LA FARMACIA
di Emanuele Labanchi
“Ci sono luoghi – opera dell’uomo – ai quali il tempo che è trascorso ha dato un fascino, un’eleganza, una rigorosa completezza che nessun manufatto recente può eguagliare. Sono semplici abitazioni contadine, piccole chiese abbandonate e dimenticate dai fedeli, vecchi muri a secco di terrazzamenti disusati che ricoprivano le nostre più impervie colline – su cui continuano a crescere, stenti e contorti, ulivi e carrubi -; filari dritti e regolari di viti ancora sorrette dai pali di legno o dai tronchi degli olmi; case di campagna cadenti e solitarie, con finestre vuote dalle proporzioni perfette. E la loro bellezza non dipende solo dalla patina antica che li avvolge. Così era il negozio di Scoppetta: remoto, antico, nobile – se questo aggettivo si può usare per un oggetto inanimato”.

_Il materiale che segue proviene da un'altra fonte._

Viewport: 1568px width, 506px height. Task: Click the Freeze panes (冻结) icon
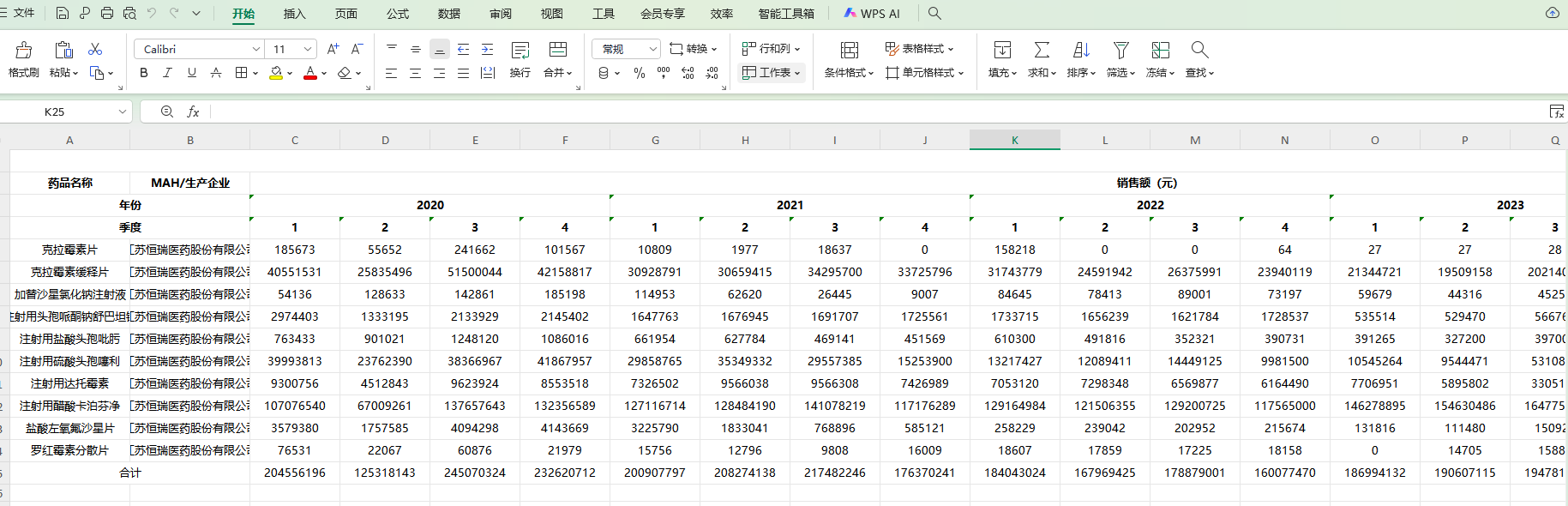coord(1160,51)
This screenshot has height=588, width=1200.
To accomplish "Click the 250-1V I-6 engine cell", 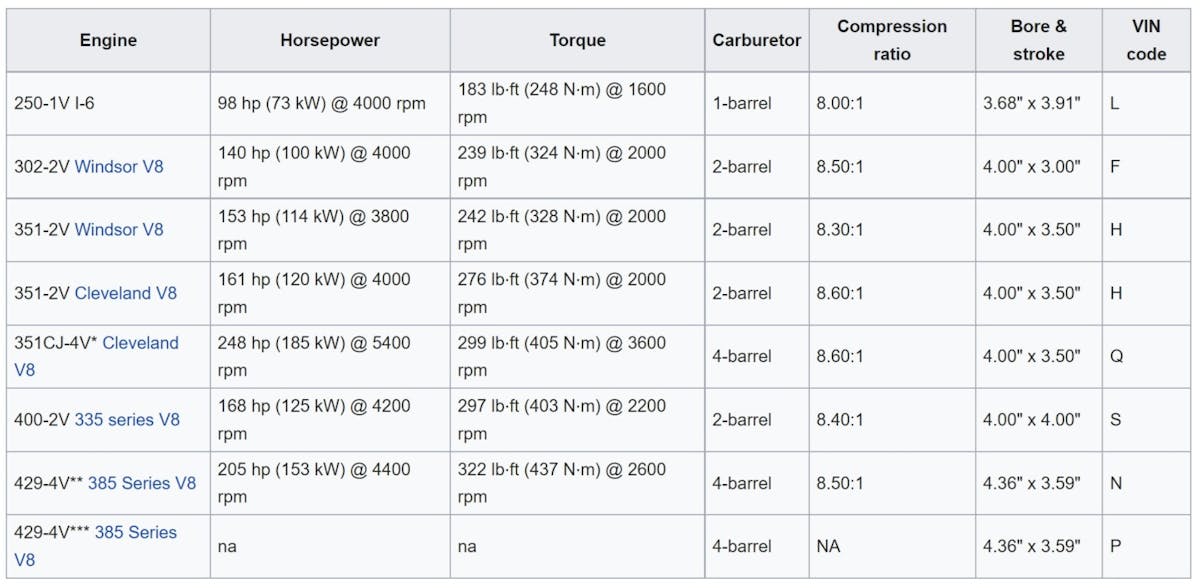I will (x=53, y=103).
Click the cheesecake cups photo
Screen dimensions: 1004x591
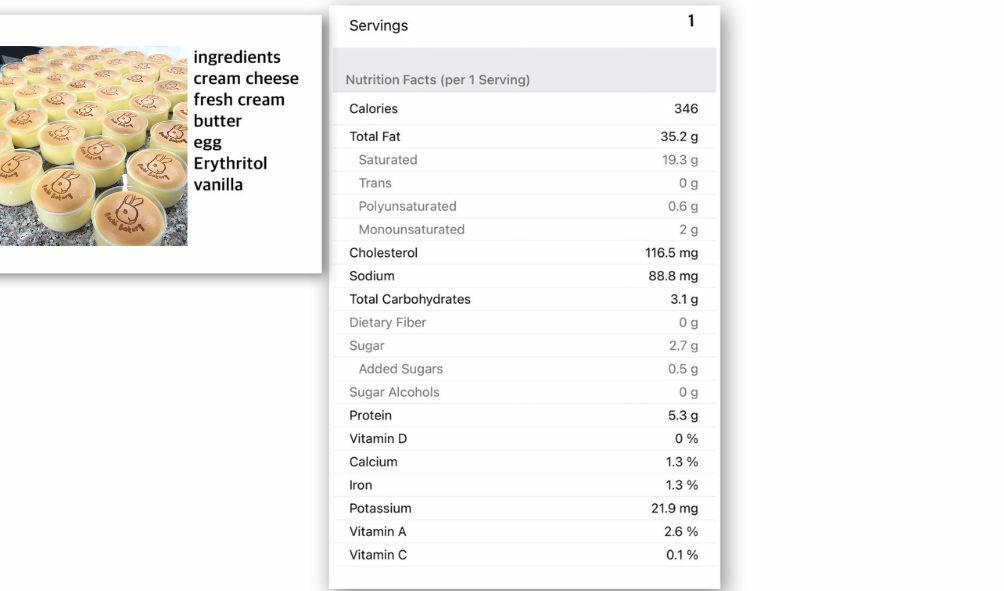pyautogui.click(x=93, y=145)
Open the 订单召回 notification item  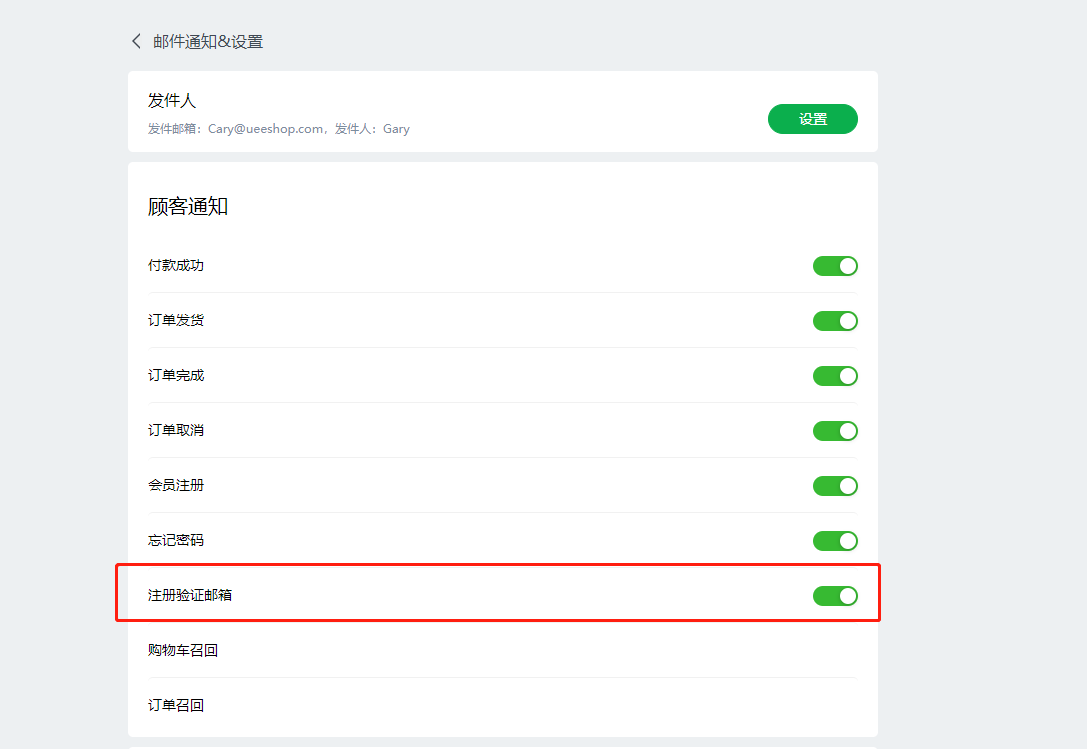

Così esordisce, con impareggiabile maestria, Sandra Puccini in un suo breve ed intenso scritto dal titolo “IL NEGOZIO”. Segue una mirabile descrizione del locale dove, grazie alla penna raffinata, rivivono Umberto Scoppetta, il proprietario, e poi il figlio Andrea e sua madre e le successive, tragiche vicende sino – ahimè - alla chiusura del negozio .
E conclude: “Quel negozio merita rispetto e attenzione: come se fosse un monumento – o una persona: anche se non è fatto di carne e sangue, pure, è un concentrato di ricordi e di vite vissute”.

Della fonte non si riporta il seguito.